Give the stretch of rows from the very first one through the line that contains "series-label-pha: PHA is" as a numbered list, dropping blank lines and leaving out the pictures.

RECORDS FOR THE EXERCISE »
=== Begin Enclosure ===

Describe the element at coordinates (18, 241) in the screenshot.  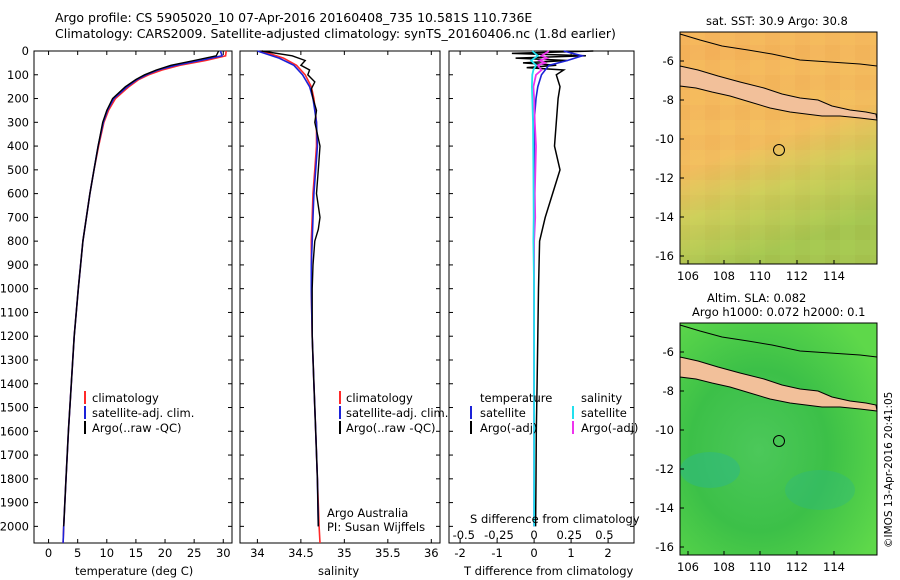
I see `depth-tick-label: 800` at that location.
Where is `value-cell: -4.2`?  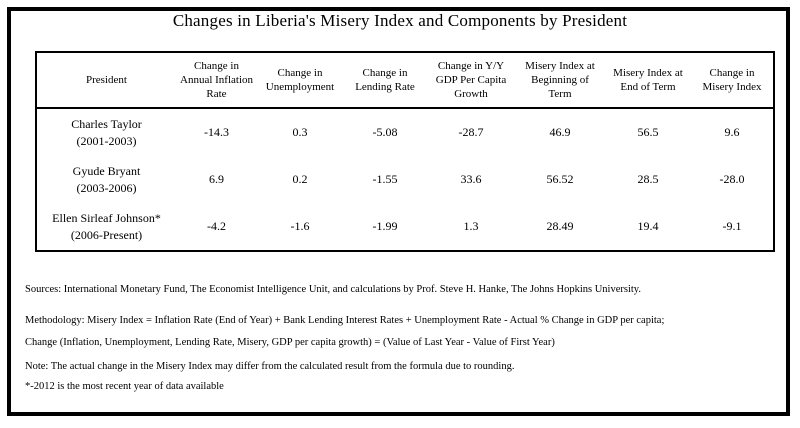
value-cell: -4.2 is located at coordinates (216, 226).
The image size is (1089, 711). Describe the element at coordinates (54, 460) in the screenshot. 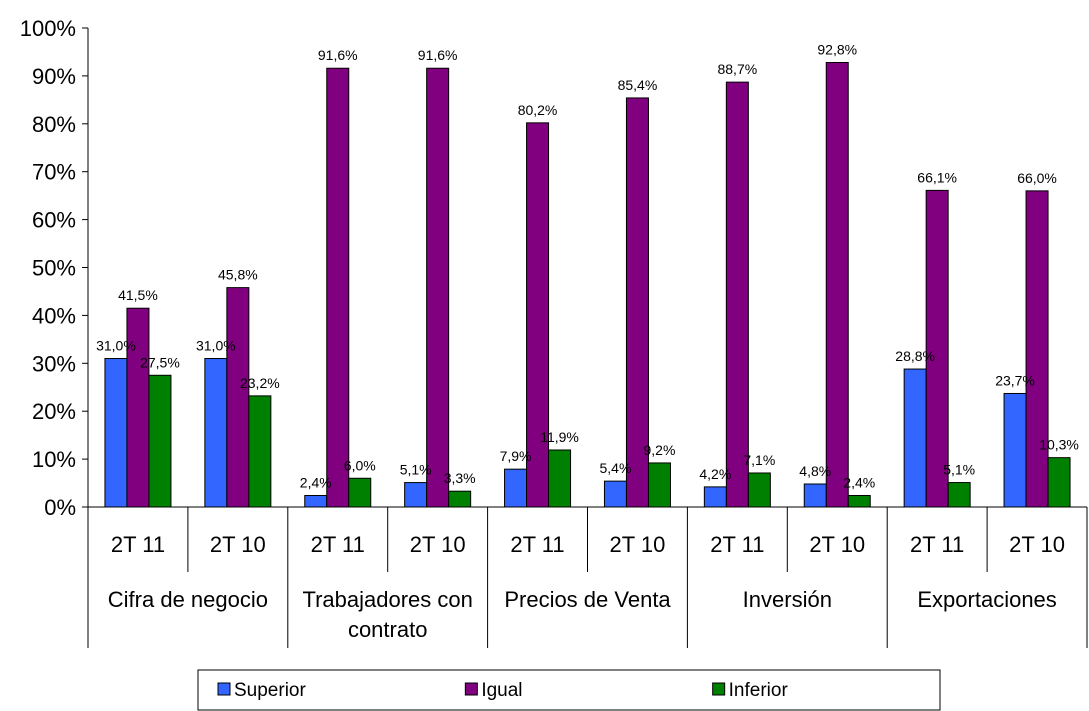

I see `y-tick-label: 10%` at that location.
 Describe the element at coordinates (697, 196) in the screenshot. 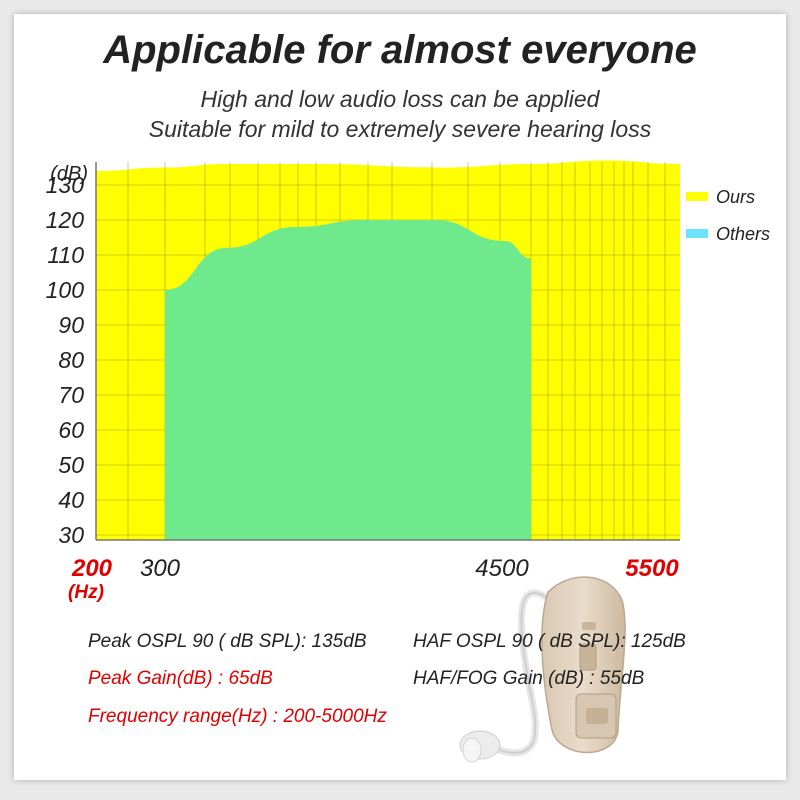

I see `legend-swatch-ours` at that location.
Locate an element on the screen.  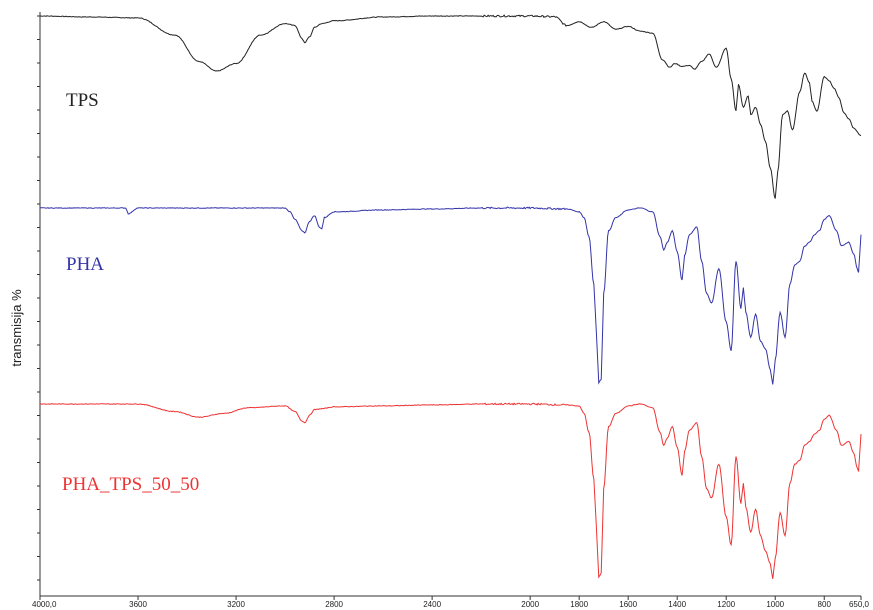
series-label-pha: PHA is located at coordinates (85, 264).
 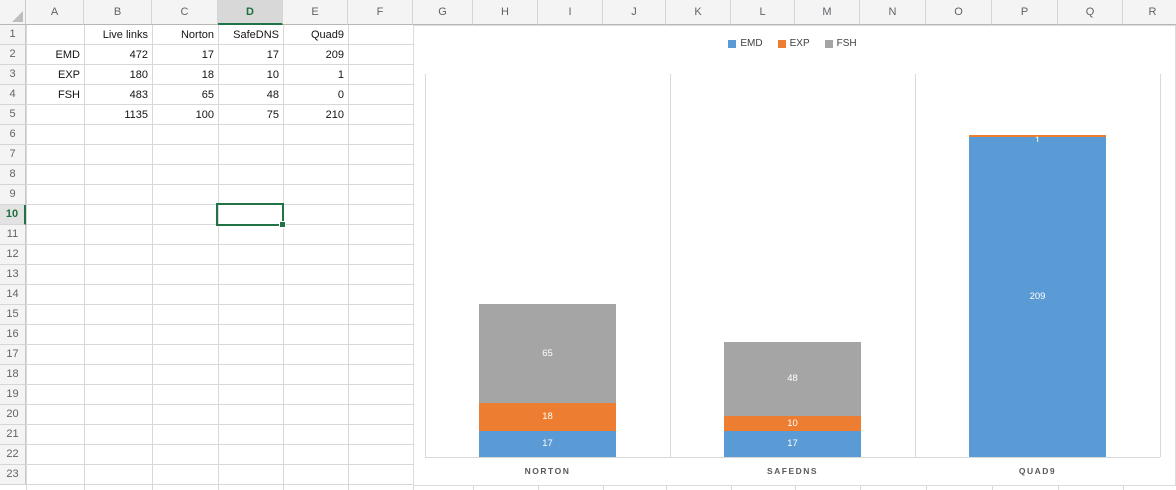 I want to click on legend-swatch-EMD, so click(x=732, y=44).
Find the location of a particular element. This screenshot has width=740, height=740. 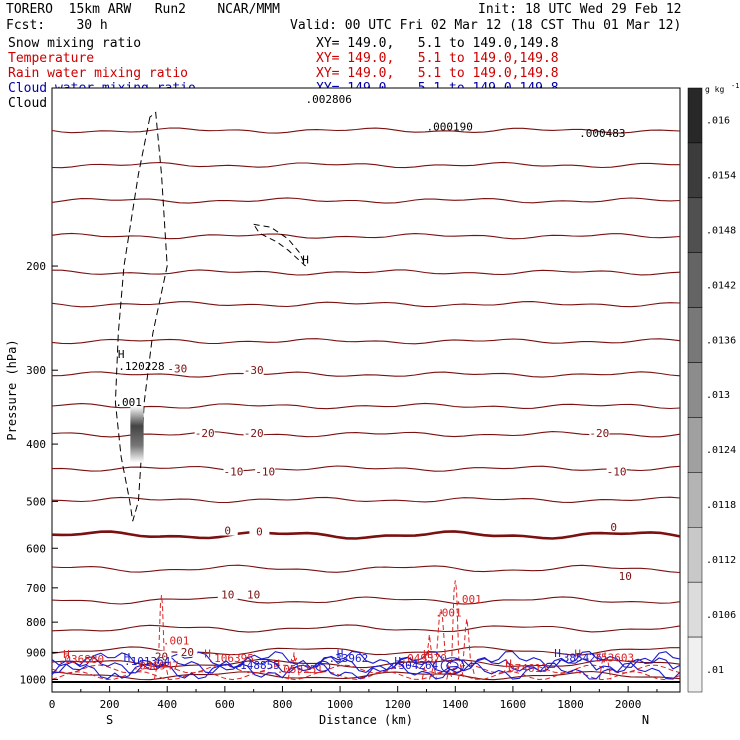

value-label: .101364 is located at coordinates (148, 662).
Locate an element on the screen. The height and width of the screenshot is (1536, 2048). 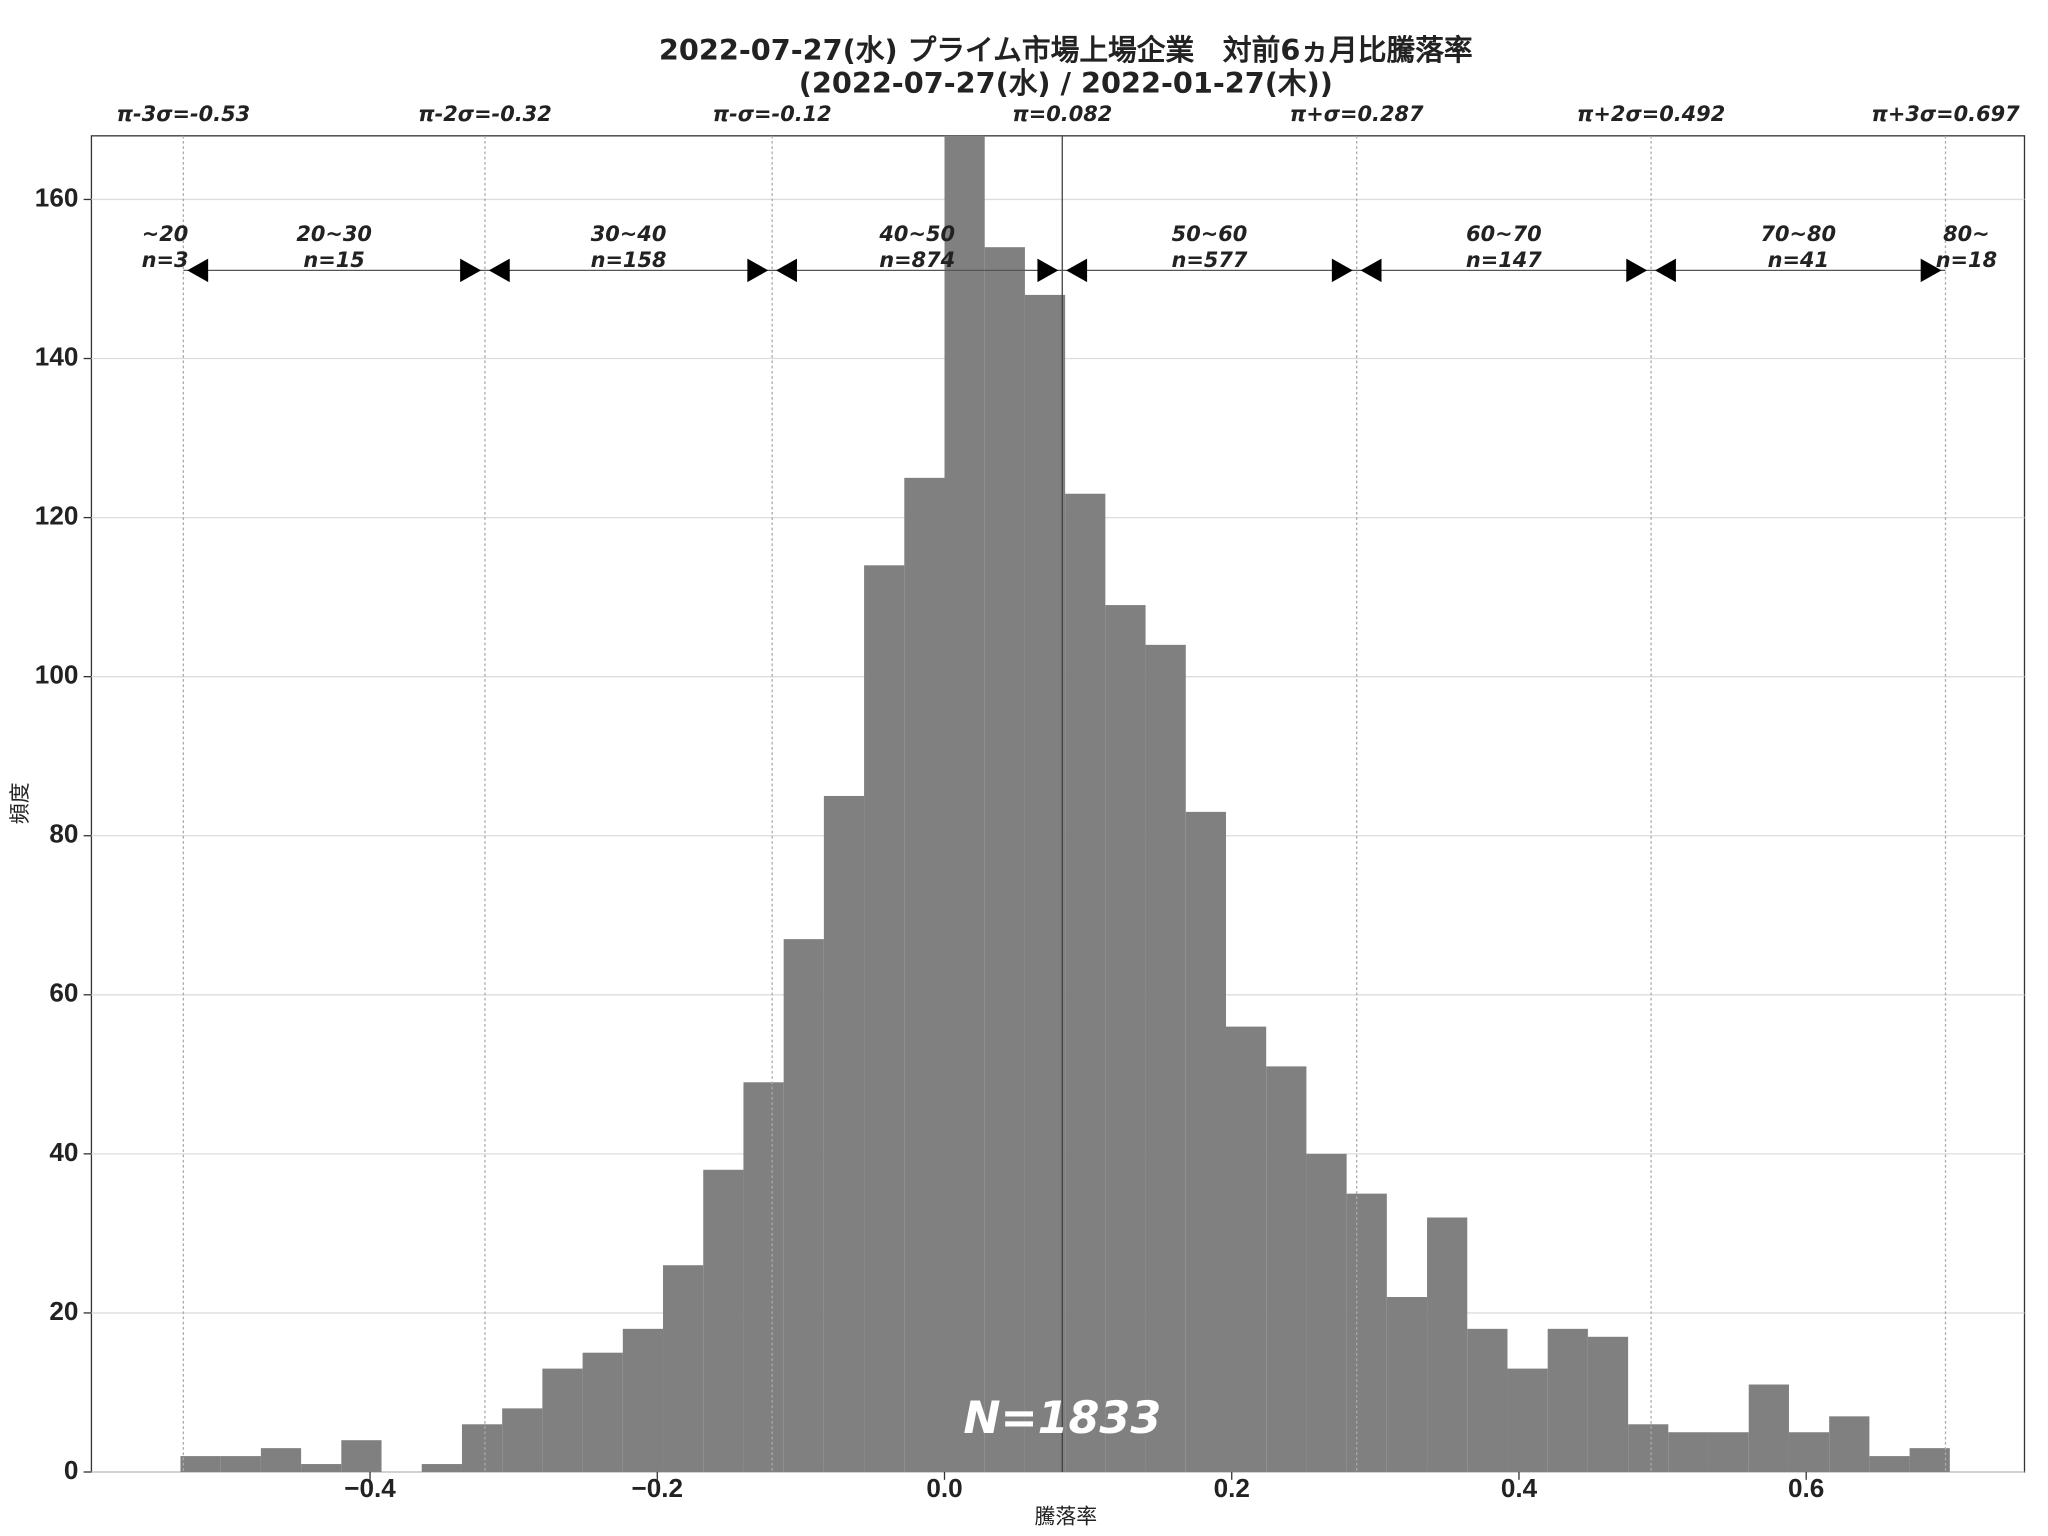
group-range: ~20 is located at coordinates (166, 234).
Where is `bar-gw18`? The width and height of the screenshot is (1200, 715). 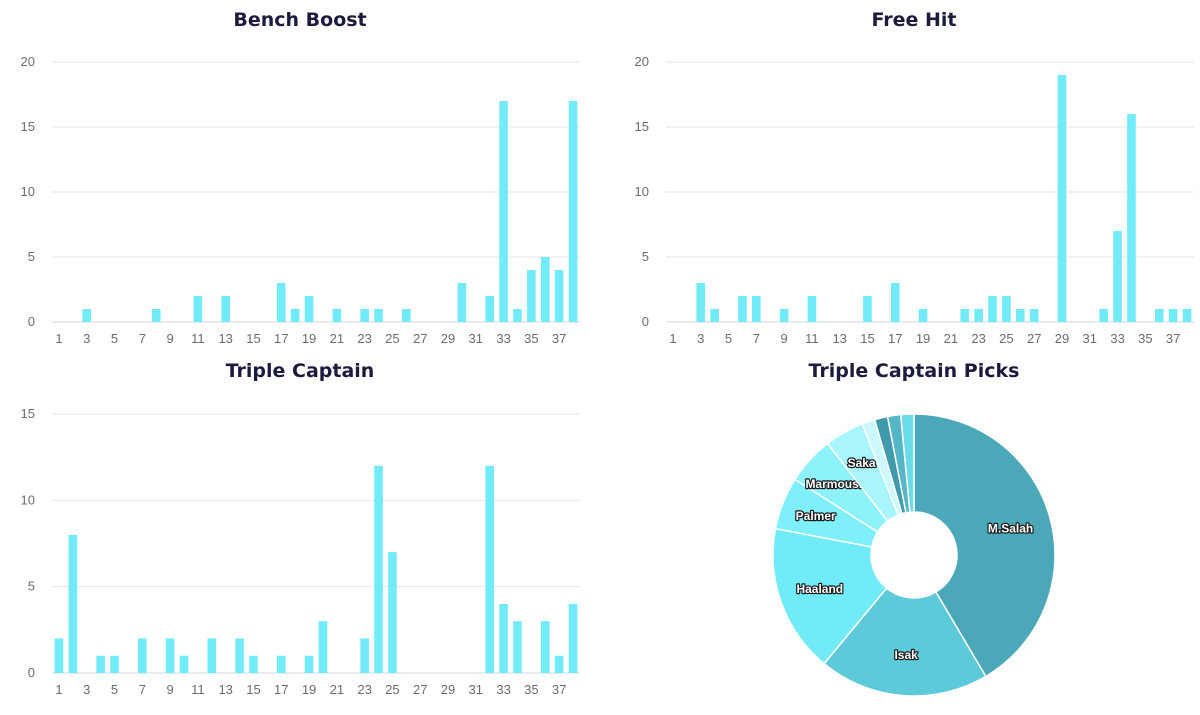 bar-gw18 is located at coordinates (295, 316).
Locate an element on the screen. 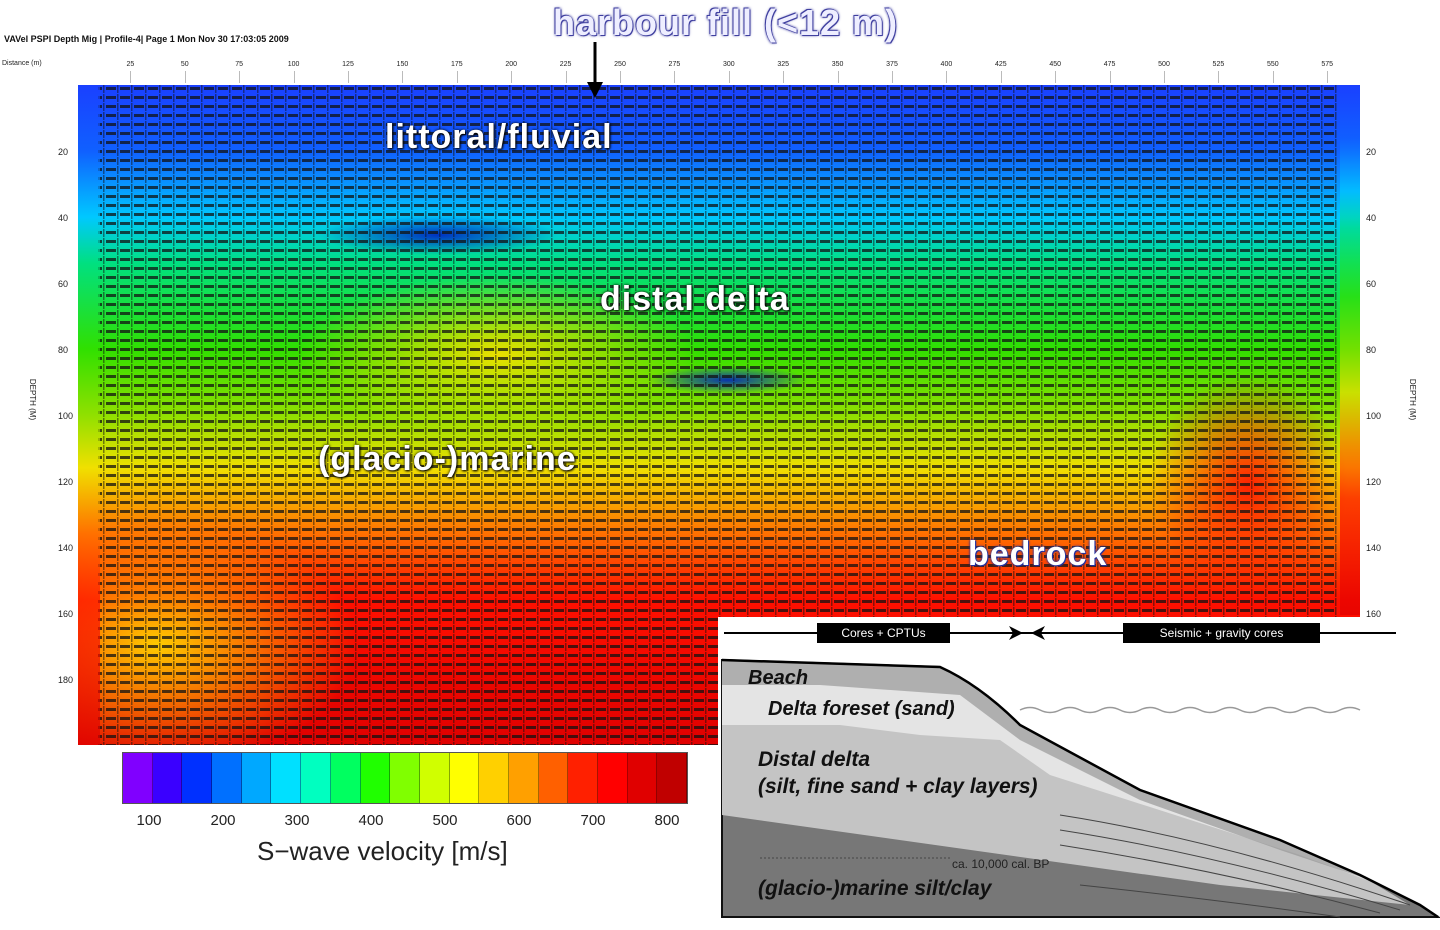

=== End Enclosure ===

SOLUTION FOR THIS PROBLEM »
1. Describe the element at coordinates (18, 241) in the screenshot.  
2. I see `depth-tick-label: 800` at that location.
3. Where is `value-cell: -4.2`?  
4. value-cell: -4.2 is located at coordinates (216, 226).
5. The image size is (1089, 711). Describe the element at coordinates (54, 460) in the screenshot. 
6. I see `y-tick-label: 10%` at that location.
7.  Describe the element at coordinates (697, 196) in the screenshot. 
8. I see `legend-swatch-ours` at that location.
9. Locate an element on the screen.  
10. series-label-pha: PHA is located at coordinates (85, 264).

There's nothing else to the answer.